== MATERIAL FOR THIS EXERCISE ==

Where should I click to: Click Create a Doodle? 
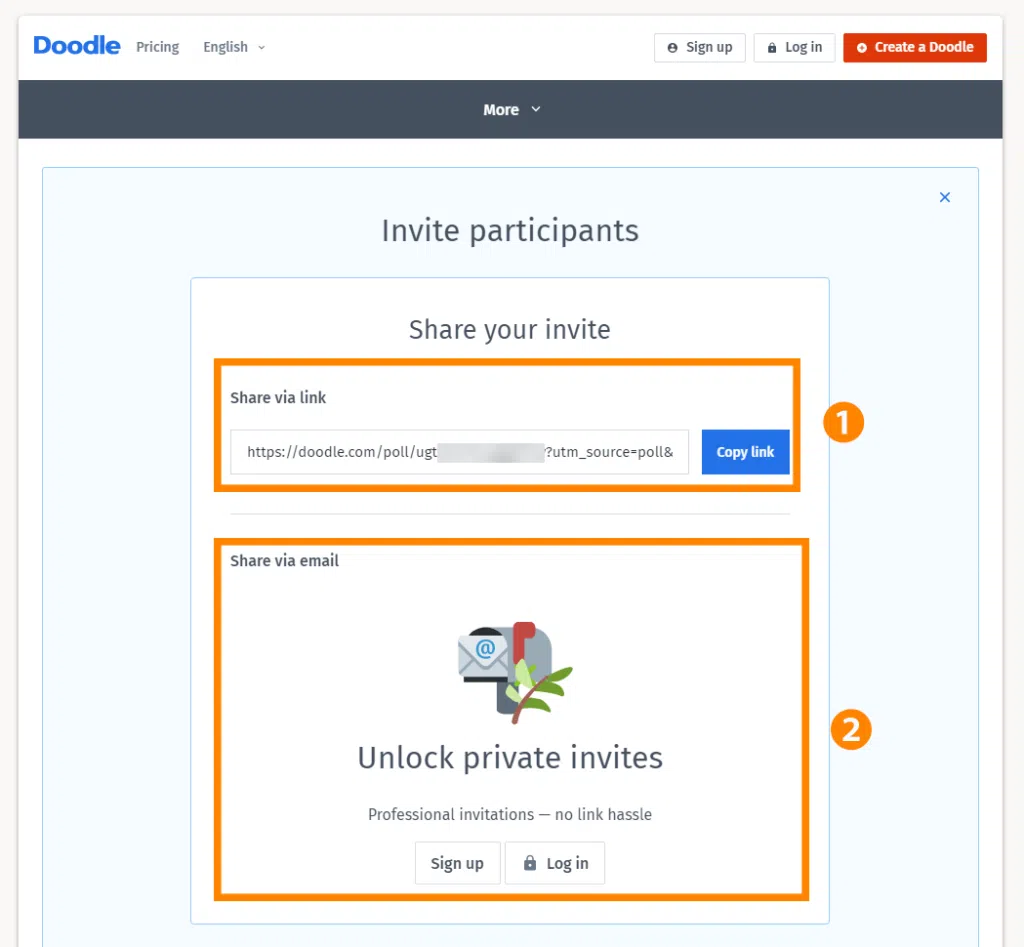click(914, 47)
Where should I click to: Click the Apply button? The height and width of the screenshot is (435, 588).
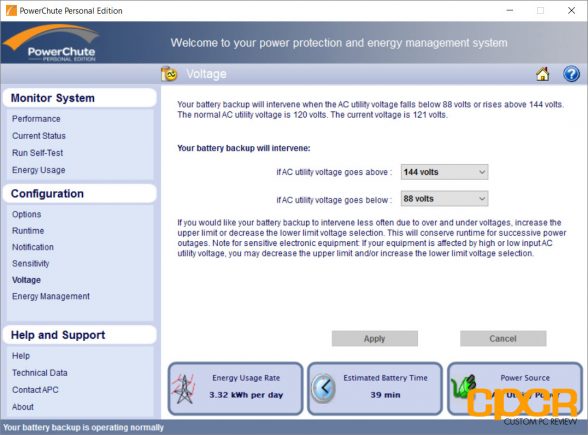click(x=375, y=339)
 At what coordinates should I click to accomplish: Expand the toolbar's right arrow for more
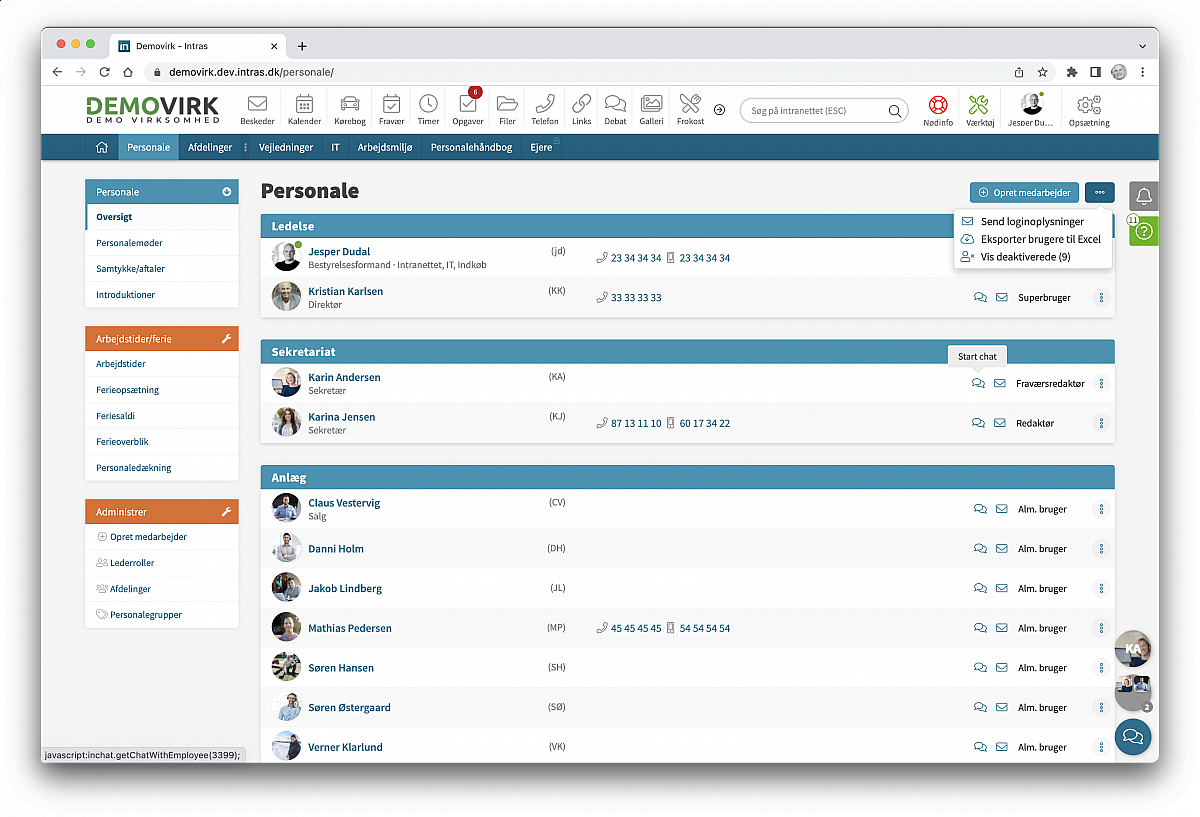click(719, 109)
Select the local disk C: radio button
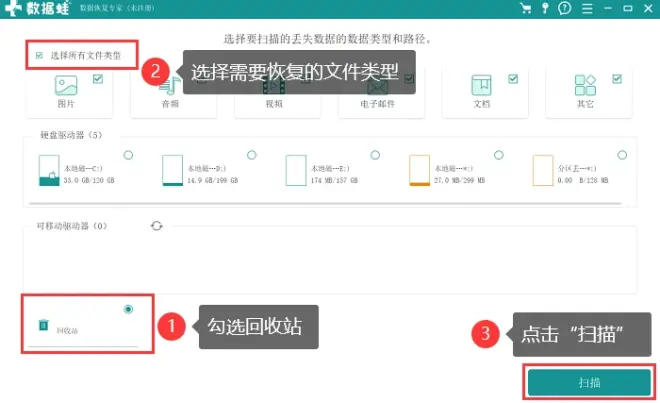This screenshot has height=403, width=660. [x=127, y=155]
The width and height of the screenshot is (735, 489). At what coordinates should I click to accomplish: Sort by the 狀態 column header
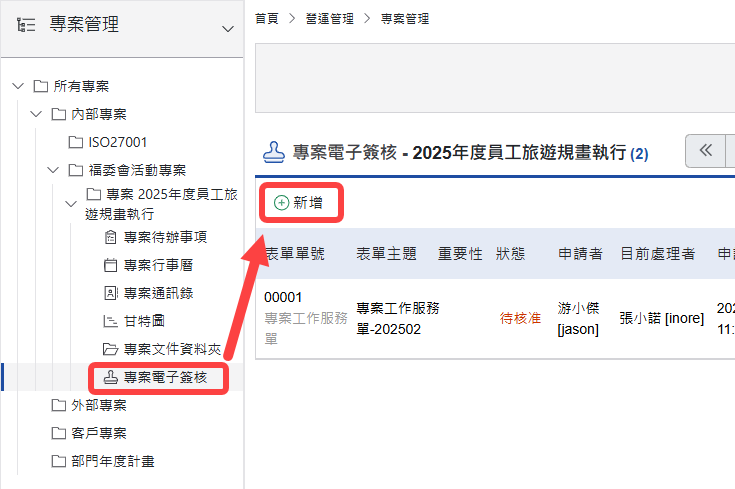click(x=510, y=254)
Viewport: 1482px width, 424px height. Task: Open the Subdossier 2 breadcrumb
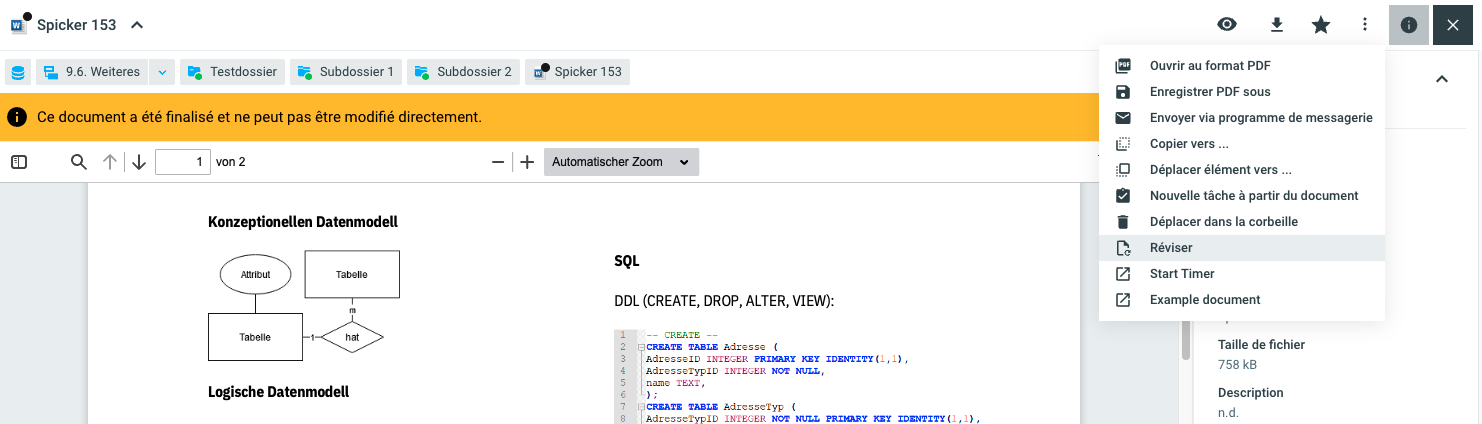tap(463, 72)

===

• TASK DIRECTIONS: Print every line of the data exactly. Pictures do not belong in the copy.

• WRITTEN RESPONSE:
Where should I click to: Click Create a Doodle? 
click(914, 47)
Where should I click to: Click the Apply button? The height and width of the screenshot is (435, 588).
click(x=375, y=339)
 At what coordinates should I click to accomplish: Expand the toolbar's right arrow for more
click(719, 109)
Select the local disk C: radio button
This screenshot has height=403, width=660. [x=127, y=155]
The width and height of the screenshot is (735, 489). At what coordinates should I click to accomplish: Sort by the 狀態 column header
click(x=510, y=254)
Viewport: 1482px width, 424px height. Task: Open the Subdossier 2 breadcrumb
tap(463, 72)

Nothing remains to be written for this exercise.